Ganz im Nordosten, etwa eine Autostunde von Barcelona entfernt, trifft man auf ein überraschend unbekanntes Anbaugebiet, obwohl die kleine DOP alle Voraussetzungen erfüllt, um qualitativ gesehen zu den besten Spaniens zu zählen. Der Empordá, auf kastilisch Ampurdán genannt, schützt eine in zwei Bereiche geteilte Rebfläche von rund 1.790 Hektar. Die Appellation ist bestimmt durch ein außerordentlich abwechslungsreiches Terrain. Meer und Berge gehen an einigen Punkten direkt ineinander über, an anderen Stellen gewährt die Landschaft auch den Blick auf offene Ebenen. Für den Terroir orientierten Weinbau bietet das kleine Anbaugebiet im Grunde ideale Möglichkeiten, fallen doch die Bodenstrukturen extrem unterschiedlich aus. Die Natur der Topografie schafft zudem unterschiedlichste weinbauliche Situationen, die Parzellen drehen und winden sich in ihrer Ausrichtung in alle Himmelsrichtungen. Der Empordá ist ein hervorragendes Beispiel für den direkten und indirekten Einfluss des Meeres auf den Weinbau. Ähnlich wie im berühmten Sherry-Dreieck am Südwestrand der Provinz Cádiz ist es nicht nur die Wasserfläche an sich, sondern auch die küstennahen Sedimentböden sowie karge Granitformationen, Sauló genant, die aufgrund ihrer kargen mineralischen Beschaffenheit in höchstem Maße auf den Charakter der Trauben einwirken. Nur wenige Kilometer nördlich von Barcelona trifft man indes zuerst auf die Mini-DOP Alella und auf die ersten hochwertigen Lagen am Rande des Naturparks Serralada de Marina. Beide Appellationen profitieren und leiden gewissermaßen in gleicher Weise unter der Nähe des Meeres, wobei die Vorteile überwiegen, wie die Winzer betonen. Die Trägheit der großen Wasserfläche des Mittelmeeres fungiert als großer Moderator, gleicht die Extremtemperaturen des katalanischen Inlandes aus, sorgt aber im Herbst auch oft für sintflutartige Regenfälle. Daher befinden sich viele Rebberge an den meerabgewandten Bergflanken und profitieren so vom relativen Regenschatten der Meereskordilleren. Gerade viele der historischen Lagen sind zudem in Terrassenform angelegt, um dem Erosionsdruck entgegenzuwirken.
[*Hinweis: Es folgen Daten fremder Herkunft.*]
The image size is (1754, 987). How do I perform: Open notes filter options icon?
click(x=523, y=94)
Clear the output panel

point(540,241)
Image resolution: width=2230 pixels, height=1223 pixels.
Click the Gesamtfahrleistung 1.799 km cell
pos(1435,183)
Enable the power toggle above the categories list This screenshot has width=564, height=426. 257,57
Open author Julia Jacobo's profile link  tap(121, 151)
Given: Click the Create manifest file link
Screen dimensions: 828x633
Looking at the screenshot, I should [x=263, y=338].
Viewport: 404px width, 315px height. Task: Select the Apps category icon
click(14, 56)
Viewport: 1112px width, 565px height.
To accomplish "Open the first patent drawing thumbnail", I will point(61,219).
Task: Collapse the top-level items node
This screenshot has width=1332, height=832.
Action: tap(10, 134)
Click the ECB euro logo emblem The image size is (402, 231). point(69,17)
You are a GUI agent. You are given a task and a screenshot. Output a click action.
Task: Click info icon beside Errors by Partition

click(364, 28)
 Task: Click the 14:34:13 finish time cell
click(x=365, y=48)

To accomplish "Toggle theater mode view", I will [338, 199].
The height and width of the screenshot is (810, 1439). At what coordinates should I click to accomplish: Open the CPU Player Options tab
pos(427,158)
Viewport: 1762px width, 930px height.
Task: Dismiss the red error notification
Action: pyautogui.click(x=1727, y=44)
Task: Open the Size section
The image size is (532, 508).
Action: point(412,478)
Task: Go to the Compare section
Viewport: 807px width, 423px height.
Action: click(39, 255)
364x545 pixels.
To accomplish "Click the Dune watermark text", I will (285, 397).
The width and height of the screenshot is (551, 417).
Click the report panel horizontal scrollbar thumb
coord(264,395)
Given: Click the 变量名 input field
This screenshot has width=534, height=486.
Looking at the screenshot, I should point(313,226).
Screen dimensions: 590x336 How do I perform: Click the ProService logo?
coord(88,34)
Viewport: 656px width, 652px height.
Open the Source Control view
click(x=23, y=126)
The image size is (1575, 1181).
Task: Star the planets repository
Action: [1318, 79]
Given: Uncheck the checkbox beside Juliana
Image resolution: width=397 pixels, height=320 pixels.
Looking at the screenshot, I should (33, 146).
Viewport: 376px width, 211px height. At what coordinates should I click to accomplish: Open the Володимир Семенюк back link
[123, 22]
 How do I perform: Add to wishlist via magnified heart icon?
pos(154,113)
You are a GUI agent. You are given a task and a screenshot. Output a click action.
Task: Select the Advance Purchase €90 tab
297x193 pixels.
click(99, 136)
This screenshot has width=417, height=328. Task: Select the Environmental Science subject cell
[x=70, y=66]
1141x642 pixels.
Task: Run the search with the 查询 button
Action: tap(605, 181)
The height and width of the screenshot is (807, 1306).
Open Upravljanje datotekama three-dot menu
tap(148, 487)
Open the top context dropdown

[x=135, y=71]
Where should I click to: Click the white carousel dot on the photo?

Die Besonderheiten der grünen Küste – die Biskaya und der baskische Txakolí


Schon alleine der Blick auf die grünen Sierras des Baskenlandes mit ihrer Gebirgsarchitektur macht deutlich, dass der Weinbau entlang der spektakulären Küste anderen Richtlinien als im mediterranen Spanien folgt. Selbstverständlich weisen auch die Weinmacher und Weinmacherinnen der beiden nördlichen Txakolí-Appellationen Getariako-Txakolina und Bizkaiko Txakolina immer wieder auf die klimatischen Besonderheiten ihrer Terruños hin. Zahlreiche Weinberge stehen in Hanglagen nur wenige Hundert Meter über der Wasserlinie. Andere Pflanzungen befinden sich in den dahinterliegenden Hügelketten und gedeihen unter denkbar konträren Bedingungen. Die eigentlich für ihre Rauheit bekannte Biskaya fungiert an der baskischen Küste zwar in ähnlichem Maße ausgleichendend, wie es die Küstengewässer an anderer Stelle tun. Alleine der klimatische Austausch ist an der baskischen Küste gegenläufig. Statt eine kühlende Funktion einzunehmen, schwächt der Atlantik die kontinentaleren Witterungen der Berge ab. Die extremeren und bis auf den Hochsommer kühleren Temperaturen des gebirgigen Hinterlands erfahren eine gewisse Mäßigung. Die Biskaya lindert und mindert nicht nur die Gefahr von Trockenstress in den Anlagen der meerabgewandten Rebberge, sondern legt auch den Frösten die Zügel an. Dementsprechend weit auseinander liegen auch die Reifezeitpunkte. Am Wasser wird in der Regel zehn bis 14 Tage früher gelesen, als in den allermeisten landeinwärts ausgerichteten Parzellen der Bergtäler. Viele Betriebe machen sich dies zu Nutze und bereiten perfekt austarierte Assemblagen aus Weinpartien der kontinentaleren Lagen und den pur atlantischen Pflanzungen. Nichtsdestotrotz sind die Niederschläge Rekordverdächtig. 900 bis 1.200 Liter pro Quadratmeter sind Programm, und man fragt sich, welche Rebsorte mit einer derart feuchten Witterung zurechtkommt. Die sprichwörtliche Resistenz der Sorte gegen ein hohes Feuchtigkeitsaufkommen ist natürlich in der Physiogonomie der Hondarribi Zuri beziehungsweise Hondarrabi Zeratia zu suchen. Die beiden berühmten weißen Txakolí-Sorten haben im Zuge ihrer jahrhundertlangen Anpassung an das stark vom Atlantik beeinflusste baskische Feuchtklima eine erstaunlich dicke Schale entwickelt und halten Pilzbefall bis zu einem gewissen Grad stand.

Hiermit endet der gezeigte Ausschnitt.